Abstract
Reduced intensity regimens have shown decreased toxicity and favorable overall survival in older pts, those with co-morbid conditions or those who undergo a second transplant for a variety of hematologic malignancies. Nevertheless, TRM, especially GVHD and opportunistic infections have remained a problem with chronic GVHD being reported in 40–50% of most series, leading to decreased long term survival. We report on results using intermediate-dose busulfan given as a continuous infusion along with fludarabine and disease and donor-specific dosing of alemtuzamab (A) for immunosuppression.
METHODS: Pts over the age of 55, those undergoing 2nd transplants, or with decreased organ function and an advanced or high-risk CR1 hematologic malignancy or dysfunctional marrow were eligible. All pts received IV busulfan 6.4 mg/kg days −6 and −5 by 48 hour infusion; fludarabine 30 mg/m2 qd x5 on days −7 to −3, and tacrolimus from day −1 plus the following GVHD prophylaxis: Group 1: MRD pts withAML, ALL, high-risk MDS, CML; MTX 5 mg/m2 days 1,3,6 Group 2: MUD/Mismatched RD pts with AML, ALL, IPSS HR MDS, CML; A 30 mg x1 d −8 and MTX x 3 Group 3: MRD pts with all other diseases; A 30 mg x 1, d −8 Group 4: MUD/MMRD pts with all other diseases; A 30 mg x 2, d −8,−7. All pts received standard supportive care and GM-CSF from day + 7 for Gp 1 and 2; from day +5 for Gp 3 and 4 to ANC recovery > 500/ul.

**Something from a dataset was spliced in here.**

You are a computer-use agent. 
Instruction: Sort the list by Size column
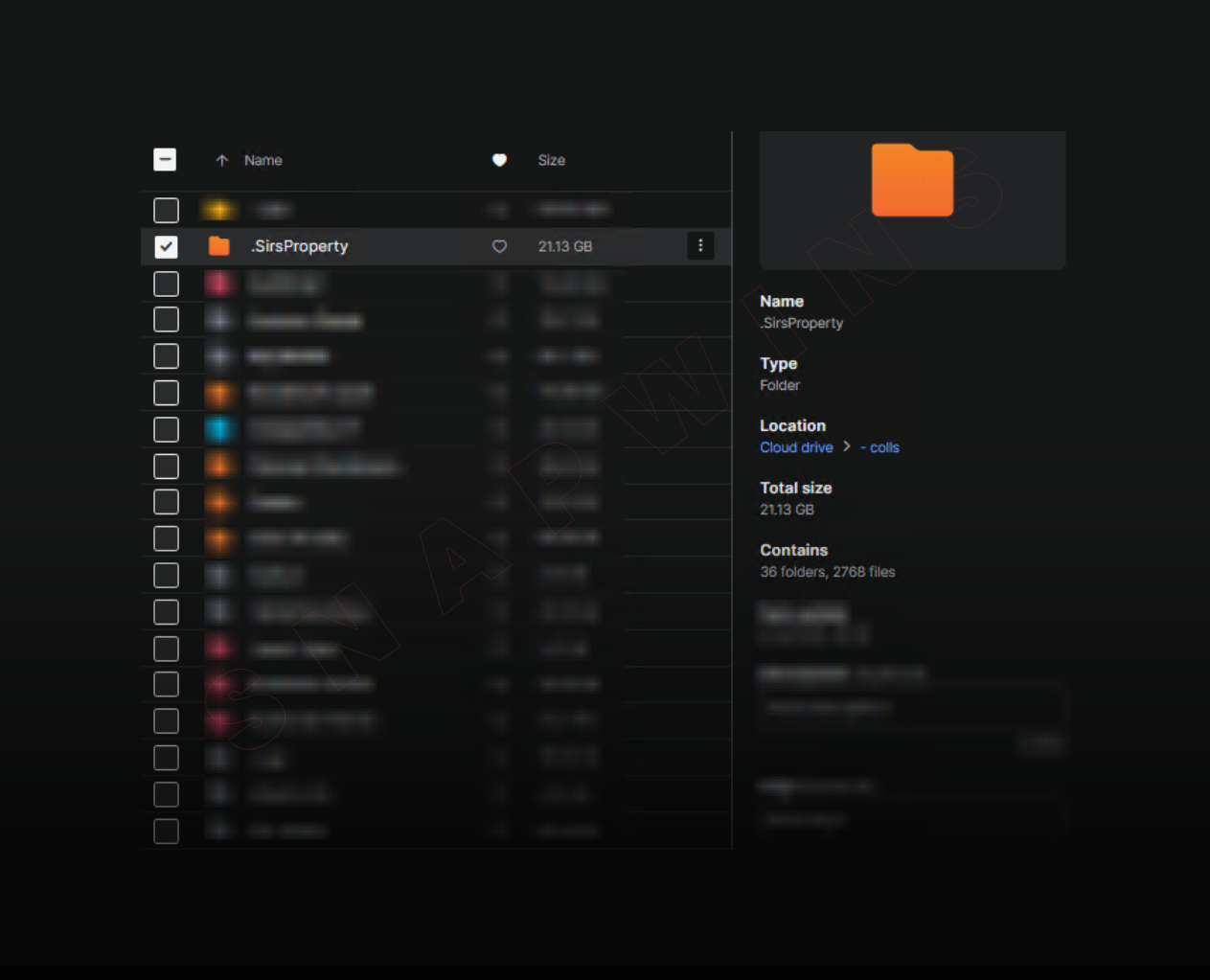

RESULTS: 27 pts, 18 males, 9 females were enrolled; AML 13 (7 transformed MDS); NHL 6; MDS 4; Myelofibrosis, CLL, HD, PNH, 1 each; median age 57, MRD 12, MUD 15. Two pts are < 100 days and inevaluable for chronic GVHD. Median recovery to ANC > 500 = 14 d and platelets > 20,000 = 15 d. Grade > 3 AEs included a subdural hematoma in a pt on chronic anti-coagulation for atrial fibrillation; peripheral neuropathy 1; EBV reactivation 4, and associated PTLD 2 (both following 2nd transplant). Acute GVHD grade II, 4 pts, grade III,1 pt and grade IV, 1 pt; extensive chronic GVHD occurred in 3 pts. Secondary graft failures (GF) occurred at days 60 and 75 in two pts; one with AML and one with MDS; primary GF occurred in one pt with PNH; all 3 GF pts were MUD transplants and later re-transplanted with a Cytoxan/ATG prep regimen; two of whom subsequently died of PTLD. With a median f/u of 18 months, 13 deaths have occurred; 8 relapsed disease, 2 PTLD, 2 GVH with infection,1 CNS bleed. 12/25 pts (5 AML, 7 others) remain alive and 10/25 (4 AML, 6 others) alive and relapse free. MRD and MUD outcomes were similar. Kaplan-Meier estimates of relapse free and overall survival at 18 months for the entire group were 42% (CI 22–60%) and 53% (CI 31–71%), respectively.
CONCLUSION: Continuous infusion, reduced dose busulfan has minimal early morbidity and mortality when given with fludarabine and pt specific doses of aemtuzamab and MTX. This regimen was associated with good prevention of GVHD and acceptable EFS, but a significant rate of GF and relapse in high-risk pts. Additional efforts to correlate busulfan levels and alternative immnosuppression approaches are currently under investigation.
Author notes
Disclosure:Off Label Use: Aemtuzamab for GVH prevention and fludarabine as a component of the conditioning regimen.